▶ [Task statement] Nothing but the lines from the one containing "The width and" through the last line of the data below should be returned, each copied exactly.

▶ [Provided information]
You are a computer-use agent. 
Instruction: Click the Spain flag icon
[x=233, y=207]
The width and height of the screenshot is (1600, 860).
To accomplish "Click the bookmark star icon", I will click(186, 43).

▶ [Task response]
The width and height of the screenshot is (1600, 860).
To accomplish "Click the bookmark star icon", I will click(186, 43).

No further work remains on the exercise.